___ Texte fourni
Nous n'avons pas vocation d'imposer aux gens comment ils doivent penser et
opiner mais, de même, nous ne permettons pas qu'on nous assène des points de
vue qui contrarient notre raison d'être : construire des ponts, pas des
murs.
Pour les nommer, les idées du totalitarisme, qu’il soit fasciste, théocratique
ou communiste, l’esclavage modernisé, le fanatisme monomaniaque, les idées de
suprématie des races et des doctrines politiques, le culte de la violence et de
la guerre, le nettoyage ethnique ou idéologique, le génocide, l’eugénisme, sont
pour nous des objets à étudier et à bien comprendre mais aussi des ennemis et
des objets de rejet.
______
Tâche à accomplir:
Reproduisez le passage du texte fourni allant de « Nous n'avons pas » jusqu'à « objets de rejet. » inclus, en substituant « passerelles » à « ponts ». Le matériel qui suit n'a aucun rapport avec le texte fourni.
___ Lignes de données
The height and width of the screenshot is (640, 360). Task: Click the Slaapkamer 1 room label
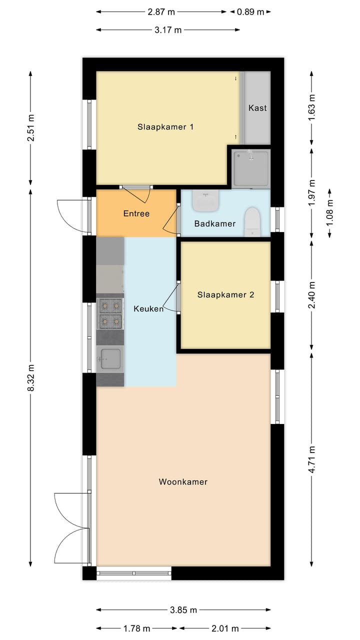[x=166, y=127]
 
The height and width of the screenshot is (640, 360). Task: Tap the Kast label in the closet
[x=258, y=108]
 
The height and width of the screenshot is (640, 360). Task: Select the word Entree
[x=136, y=214]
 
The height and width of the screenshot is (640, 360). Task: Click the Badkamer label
[x=215, y=224]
______
Réponse rédigée:
Nous n'avons pas vocation d'imposer aux gens comment ils doivent penser et
opiner mais, de même, nous ne permettons pas qu'on nous assène des points de
vue qui contrarient notre raison d'être : construire des passerelles, pas des
murs.
Pour les nommer, les idées du totalitarisme, qu’il soit fasciste, théocratique
ou communiste, l’esclavage modernisé, le fanatisme monomaniaque, les idées de
suprématie des races et des doctrines politiques, le culte de la violence et de
la guerre, le nettoyage ethnique ou idéologique, le génocide, l’eugénisme, sont
pour nous des objets à étudier et à bien comprendre mais aussi des ennemis et
des objets de rejet.